La Corte di Cassazione con sentenza n. 43656/2019 ha annullato con rinvio la sentenza di condanna pronunciata a carico di un ente ex D. Lgs. 231/2001 nell’ambito del processo relativo all’infortunio di un lavoratore, ribadendo l’autonomia della responsabilità dell’ente rispetto a quella della persona fisica autrice del reato.

La Suprema Corte ha affermato, infatti, che il Giudice di merito, per ritenere sussistente la responsabilità amministrativa ex D. Lgs. 231/2001, debba verificare preliminarmente se il reato sia stato commesso nell’interesse o a vantaggio dell’ente indicando puntualmente quale interesse o vantaggio sia stato ravvisato nella condotta contestata.

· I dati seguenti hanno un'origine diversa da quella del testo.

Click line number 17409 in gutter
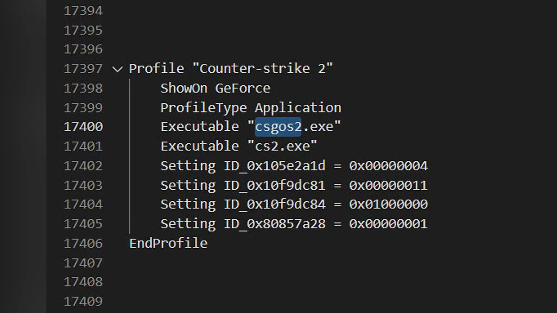pos(83,301)
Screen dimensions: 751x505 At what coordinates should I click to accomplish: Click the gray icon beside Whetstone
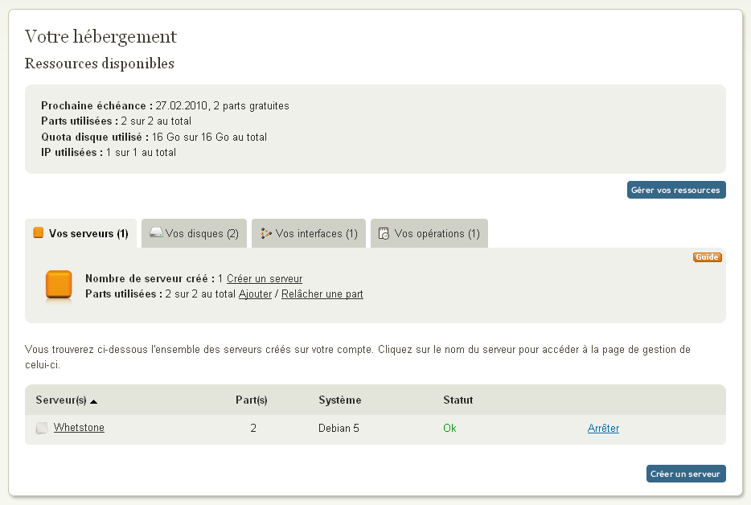tap(42, 429)
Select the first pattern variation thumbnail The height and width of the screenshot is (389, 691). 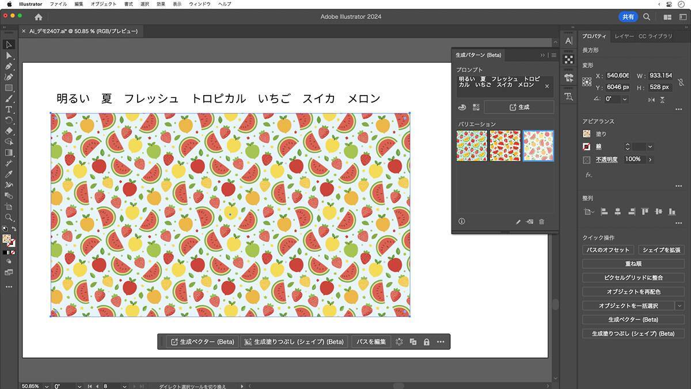click(472, 146)
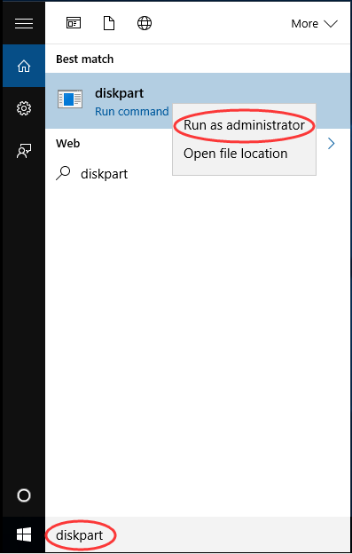Filter results by Web globe icon
The width and height of the screenshot is (352, 554).
point(145,23)
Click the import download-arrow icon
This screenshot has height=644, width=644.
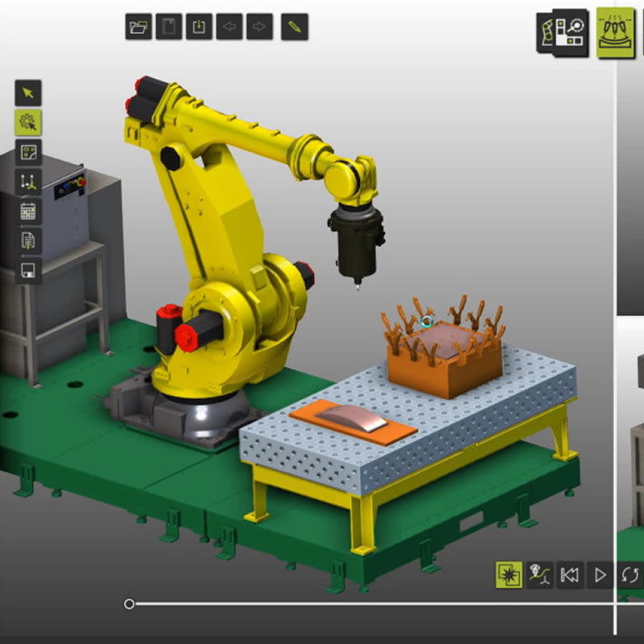(198, 27)
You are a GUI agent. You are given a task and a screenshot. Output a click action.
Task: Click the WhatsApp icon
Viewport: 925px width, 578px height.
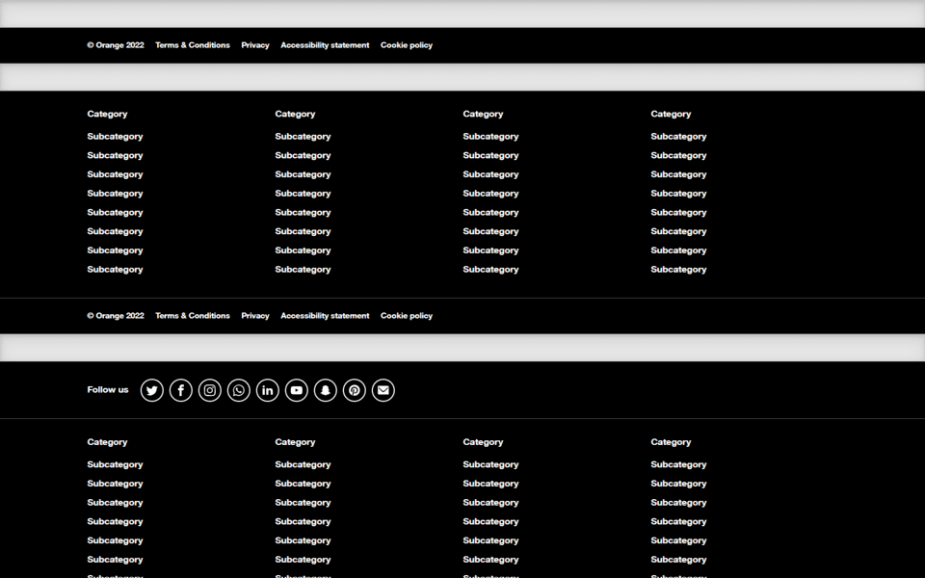click(x=238, y=390)
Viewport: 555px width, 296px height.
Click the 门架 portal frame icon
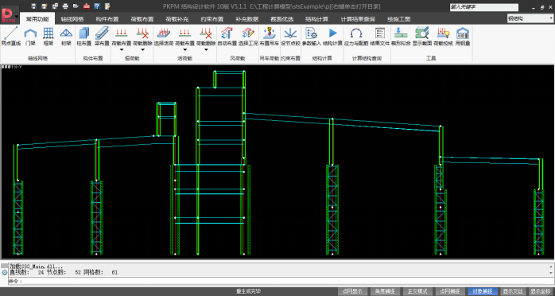point(30,37)
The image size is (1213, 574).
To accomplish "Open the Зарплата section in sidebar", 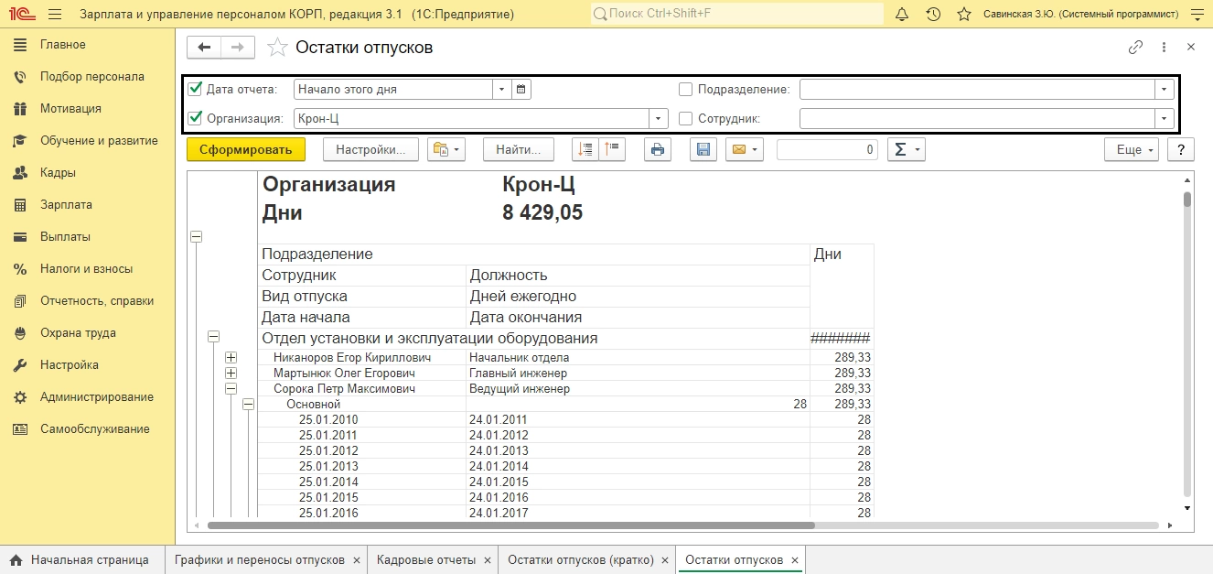I will click(x=66, y=205).
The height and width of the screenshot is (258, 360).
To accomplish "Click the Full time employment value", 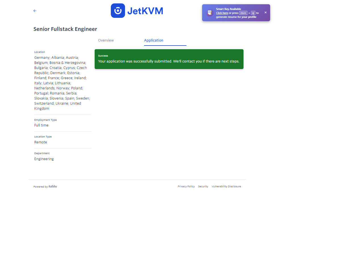I will click(41, 125).
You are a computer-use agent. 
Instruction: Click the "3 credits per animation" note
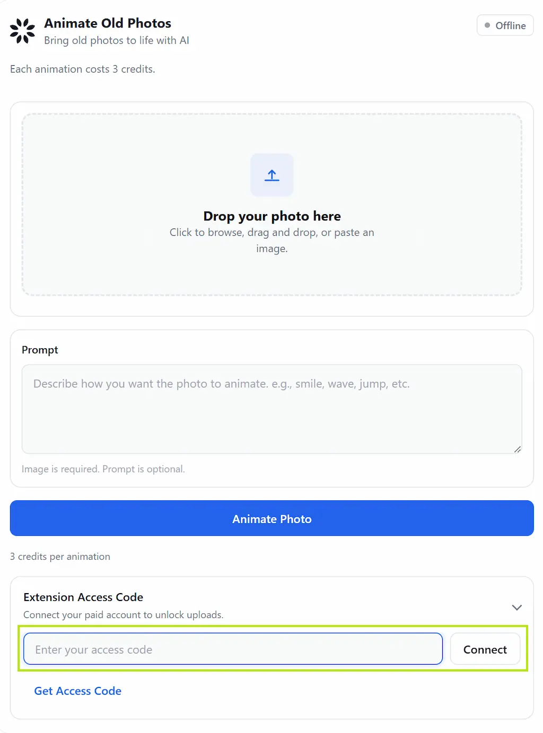(x=60, y=557)
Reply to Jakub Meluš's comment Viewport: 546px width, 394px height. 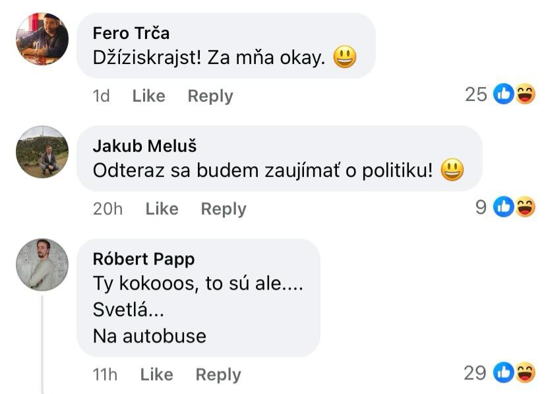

Al Giudice di merito compete, inoltre, l’accertamento circa l’esistenza di un Modello di organizzazione e gestione, la sua conformità alla legge ovvero al D. Lgs. 231/2001 e la sua efficace attuazione, prima della commissione del fatto.

In altri termini, la condanna dell’ente ex D. Lgs. 231/2001 non può derivare in automatico dalla condanna della persona fisica che ha commesso il fatto, dovendo viceversa il Giudice motivare in ordine agli ulteriori requisiti posti a fondamento della responsabilità amministrativa degli enti.